On the face of it the section is perfectly general and is wide enough to deprive Mr Innes of any power he might otherwise have had to file a notice of appeal against the winding-up order, since he has neither the written approval of the liquidator, nor the approval of the Court. Mr Innes has made a number of submissions on the subject of his right to appeal in the company’s name, which may be summarised by saying that s. 471A, properly construed, was not intended to change the pre-existing law in any relevant respect and that the appeal is valid because it was treated as valid until the Court itself drew the parties’ attention to the apparent effect of s. 471A.
Of these contentions, the second plainly has no substance. As to the first, it is desirable to go back to In re Diamond Fuel Company (1879) 13 Ch.D. 400, in which it was held that the directors of a company then had, despite s. 95 of the Companies Act 1862 (U.K.), power to institute and pursue an appeal against a winding‑up order. Reference to s. 95 discloses that it empowered the liquidator to bring proceedings in the company’s name, but did not say to what extent if at all the directors might do so. The principle of In re Diamond Fuel Company has been consistently applied, under various schemes of company legislation; see for example Robert H Barber & Co. Ltd v. Simon (1914) 19 C.L.R. 24 at 28, and Re Rick Wilson Pty Ltd and the Companies Act (1982) 7 A.C.L.R. 354 at 355, 356. An appeal against a winding‑up order has been treated as a special exception; the general rule was that a company in liquidation is not entitled to act by its directors: Gosling v.
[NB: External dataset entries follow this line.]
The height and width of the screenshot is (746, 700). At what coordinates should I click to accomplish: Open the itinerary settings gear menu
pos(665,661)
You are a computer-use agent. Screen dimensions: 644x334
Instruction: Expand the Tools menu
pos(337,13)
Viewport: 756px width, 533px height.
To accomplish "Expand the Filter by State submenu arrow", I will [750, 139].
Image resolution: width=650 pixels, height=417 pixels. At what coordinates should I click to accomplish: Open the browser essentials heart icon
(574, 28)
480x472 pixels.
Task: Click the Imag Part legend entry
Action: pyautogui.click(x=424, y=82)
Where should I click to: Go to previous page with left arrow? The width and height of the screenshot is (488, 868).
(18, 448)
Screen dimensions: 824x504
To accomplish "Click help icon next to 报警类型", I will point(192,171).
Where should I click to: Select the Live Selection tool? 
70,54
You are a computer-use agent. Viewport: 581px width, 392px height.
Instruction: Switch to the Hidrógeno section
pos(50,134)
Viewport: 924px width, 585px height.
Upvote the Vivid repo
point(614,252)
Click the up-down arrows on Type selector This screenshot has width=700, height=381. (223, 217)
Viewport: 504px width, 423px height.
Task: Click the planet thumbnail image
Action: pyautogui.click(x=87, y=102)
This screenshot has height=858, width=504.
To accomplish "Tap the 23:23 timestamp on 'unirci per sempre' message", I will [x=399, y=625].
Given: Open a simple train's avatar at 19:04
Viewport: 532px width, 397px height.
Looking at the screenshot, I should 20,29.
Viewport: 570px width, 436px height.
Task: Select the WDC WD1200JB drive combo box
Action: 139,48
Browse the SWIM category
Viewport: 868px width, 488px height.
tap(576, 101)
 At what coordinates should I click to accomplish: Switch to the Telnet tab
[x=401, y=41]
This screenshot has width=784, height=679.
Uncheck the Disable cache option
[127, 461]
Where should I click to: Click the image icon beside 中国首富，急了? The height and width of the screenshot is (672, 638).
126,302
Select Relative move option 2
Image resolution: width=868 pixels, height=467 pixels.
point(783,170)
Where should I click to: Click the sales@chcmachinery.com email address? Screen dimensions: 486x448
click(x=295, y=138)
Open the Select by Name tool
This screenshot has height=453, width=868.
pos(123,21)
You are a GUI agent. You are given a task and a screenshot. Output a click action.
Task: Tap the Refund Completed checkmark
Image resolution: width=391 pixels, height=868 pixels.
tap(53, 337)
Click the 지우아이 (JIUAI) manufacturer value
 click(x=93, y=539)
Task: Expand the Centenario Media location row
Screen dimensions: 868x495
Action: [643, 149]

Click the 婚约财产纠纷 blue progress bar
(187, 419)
Gaskell [1897] A.C. 575 at 587, 588. Kennedy J, in Anfrank Nominees Pty Ltd v. Connell (1989) 1 A.C.S.R. 365 at 383, described the directors’ right to appeal in the company’s name against the winding-up order as follows:
"That clearly is an exceptional right and, it might be thought, it derives from necessity, otherwise the company would be unable to challenge such an order."
There is no necessity for the Diamond Fuel rule now, since the Court is given power under s. 471A to approve the performance or exercise of a function or power as an officer of the company; Mr Innes did not apply for such approval.
We should add that Mr Innes has relied on a comment in Aetna Properties Pty Ltd v. G A Listing & Maintenance Pty Ltd (1994) 12 A.C.L.C. 404 to establish that a director’s residual power to appeal against a winding-up order remains, despite the enactment of s. 471A. Although this decision was given after s. 471A was inserted by s. 68 of Act No. 210 of 1992 and became effective on 23 June 1993, the judge relied on Arafura Finance Corporation Pty Ltd v. Kooba Pty Ltd (No. 2) (1988) 6 A.C.L.C. 200, a case decided before the enactment of s. 471A, to conclude that the director’s power existed. The reasons make no mention of s. 471A. In light of the express words of s. 471A, we do not accept that Aetna establishes that directors have a residual power to appeal against a winding-up order and that no consent of the liquidator or the court is required.
The only question is whether, assuming this Court has power to do so, it should imply, by way of construction of s. 471A(1), an additional exception, "(e) An appeal against a winding-up order". No ground on which such a judicial amendment of the terms of the section might be made has been suggested and s. 471A(1) must be given its plain effect.
It follows that the purported institution of the appeal was a breach of s. 471A(1) and the appeal must be struck out; Mr Innes must pay the costs of H R & C E Griffiths Pty Ltd in respect of the purported appeal, other than the costs relating to the application for security.